I let the question hang there for a beat, between us and the sea. Then, without looking at him, I bite.
“Whatcha got?”
This time he answers by listing some respectable hardware. Nothing that would alert the International Atomic Energy Agency, but there are some MANPADS on the list—the portable surface-to-air missiles al Qa’ida and the Taliban have been deploying against invading attack helicopters since the Soviets turned up. He adds a few feeler items as well, materials too far up the dual-use supply chain—applicable for both civilian and military purposes—to be restricted but still valuable to those who know what they’re doing. I keep an eye on the horizon while he fishes for a reaction.
First, he mentions components needed to manufacture a specialized kind of inverter, suited to powering centrifuges that need to spin fast and steady. No terror group is likely to be interested in building and maintaining cascades of centrifuges, though. That’s an item sought by rogue states trying to fire up a uranium-enrichment program. Iran, North Korea—they are the centrifuge-inverter clients. The al Qa’idas and Hizb’allahs of the world are more interested in buying ready-made tactical nukes from former Soviet arsenals or acquiring enough fissile material—plutonium or highly enriched uranium—to make a crude weapon of their own.
He gets a little warmer with his last offering, a special type of beryllium useful in making reflectors that send neutrons back into an ongoing nuclear reaction to increase the bang for the buck. With a beryllium reflector in hand, a terror cell could render a bomb using dramatically less HEU—highly enriched uranium—or plutonium than they’d require without it.

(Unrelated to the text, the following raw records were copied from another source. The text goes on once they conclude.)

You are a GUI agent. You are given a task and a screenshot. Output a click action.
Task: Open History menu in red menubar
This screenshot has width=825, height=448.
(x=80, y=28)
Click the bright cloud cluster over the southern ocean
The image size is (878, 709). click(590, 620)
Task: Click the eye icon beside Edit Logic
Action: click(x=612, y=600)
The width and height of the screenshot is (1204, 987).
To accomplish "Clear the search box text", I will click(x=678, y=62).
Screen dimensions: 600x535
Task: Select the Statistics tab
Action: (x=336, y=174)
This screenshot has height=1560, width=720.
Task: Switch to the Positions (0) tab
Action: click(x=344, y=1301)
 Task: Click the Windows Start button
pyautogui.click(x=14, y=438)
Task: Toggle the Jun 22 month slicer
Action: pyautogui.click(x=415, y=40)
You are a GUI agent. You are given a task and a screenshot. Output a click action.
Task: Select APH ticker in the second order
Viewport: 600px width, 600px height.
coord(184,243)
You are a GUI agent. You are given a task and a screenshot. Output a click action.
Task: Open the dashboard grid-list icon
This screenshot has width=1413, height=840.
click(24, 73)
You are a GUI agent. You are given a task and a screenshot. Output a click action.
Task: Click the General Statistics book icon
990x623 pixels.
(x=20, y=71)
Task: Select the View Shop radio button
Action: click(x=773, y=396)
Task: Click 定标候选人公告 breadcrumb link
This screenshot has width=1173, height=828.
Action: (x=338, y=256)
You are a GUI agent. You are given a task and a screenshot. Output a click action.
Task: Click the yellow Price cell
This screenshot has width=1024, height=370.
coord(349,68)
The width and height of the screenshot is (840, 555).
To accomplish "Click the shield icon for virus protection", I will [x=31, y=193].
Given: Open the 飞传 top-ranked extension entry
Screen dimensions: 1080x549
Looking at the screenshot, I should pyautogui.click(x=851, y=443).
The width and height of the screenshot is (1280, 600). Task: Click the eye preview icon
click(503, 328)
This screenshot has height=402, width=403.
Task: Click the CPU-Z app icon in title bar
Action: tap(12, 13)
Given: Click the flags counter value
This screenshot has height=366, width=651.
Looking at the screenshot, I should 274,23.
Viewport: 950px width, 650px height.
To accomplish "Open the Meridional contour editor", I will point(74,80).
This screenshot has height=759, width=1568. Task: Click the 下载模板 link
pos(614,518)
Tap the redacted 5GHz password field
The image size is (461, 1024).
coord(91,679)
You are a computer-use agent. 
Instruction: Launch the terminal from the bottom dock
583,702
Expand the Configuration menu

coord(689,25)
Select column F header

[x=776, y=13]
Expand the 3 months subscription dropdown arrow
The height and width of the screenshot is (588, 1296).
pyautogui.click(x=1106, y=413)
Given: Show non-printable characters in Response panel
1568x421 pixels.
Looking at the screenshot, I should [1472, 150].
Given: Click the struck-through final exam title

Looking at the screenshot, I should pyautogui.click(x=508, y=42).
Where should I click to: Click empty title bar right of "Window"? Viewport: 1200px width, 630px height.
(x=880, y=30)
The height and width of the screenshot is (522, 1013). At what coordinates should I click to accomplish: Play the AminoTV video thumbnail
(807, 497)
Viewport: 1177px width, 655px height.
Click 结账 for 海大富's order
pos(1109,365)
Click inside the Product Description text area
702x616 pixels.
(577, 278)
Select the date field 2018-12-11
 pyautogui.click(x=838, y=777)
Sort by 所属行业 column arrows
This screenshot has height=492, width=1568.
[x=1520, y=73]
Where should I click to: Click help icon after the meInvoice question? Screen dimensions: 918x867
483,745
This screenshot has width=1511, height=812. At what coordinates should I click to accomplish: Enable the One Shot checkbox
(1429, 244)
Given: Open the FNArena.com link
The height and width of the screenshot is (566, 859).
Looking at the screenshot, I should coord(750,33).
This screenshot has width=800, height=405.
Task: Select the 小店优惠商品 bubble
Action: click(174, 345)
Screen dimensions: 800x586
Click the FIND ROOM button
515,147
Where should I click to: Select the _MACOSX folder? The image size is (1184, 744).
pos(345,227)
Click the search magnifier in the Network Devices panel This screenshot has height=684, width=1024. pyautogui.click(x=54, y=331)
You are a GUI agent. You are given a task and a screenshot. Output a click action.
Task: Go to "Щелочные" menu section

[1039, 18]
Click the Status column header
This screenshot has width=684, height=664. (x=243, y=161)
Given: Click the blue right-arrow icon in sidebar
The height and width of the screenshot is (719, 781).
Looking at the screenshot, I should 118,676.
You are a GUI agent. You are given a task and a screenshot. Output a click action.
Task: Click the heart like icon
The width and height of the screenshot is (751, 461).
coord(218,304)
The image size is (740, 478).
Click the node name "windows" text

I give him a quick glance to acknowledge relevance without biting too hard. He pauses, then pitches a little harder.
“I’m guessing whoever your buyers are, they don’t have a hundred pounds of material sitting around.” He means highly enriched uranium, and he’s right—no terror group is likely to have that much fissile material on hand. Uranium occurs naturally in the ground, but it’s mostly the benign uranium 238 that’s hanging around down there, waiting to be mined. When you pull it up, you get a bunch of soil, with some uranium deposits mixed in. Of that, less than 1 percent is the fissile uranium 235—the kind that can sustain a nuclear chain reaction. So the process for getting from soil to bomb goes something like this: First, start mining land known to contain uranium—dirty, difficult work far off the beaten trail. Some of the best uranium deposits are deep in the Sahara Desert. Others are in the Australian outback, the wilds of Kazakhstan, and deep in Russia’s interior. Once the raw material is out of the ground, it gets milled and soaked in acid to extract the uranium, which is dried into a powder known affectionately as yellowcake. That’s the first point of practical sale. We see yellowcake—real or counterfeit—on the inventory lists of sellers like Jakab the world over. The going price is about $50,000 for the amount it would take a terror cell to craft a crude dirty bomb. But that yellowcake is still less than 1 percent uranium 235. The rest is all boring old 238.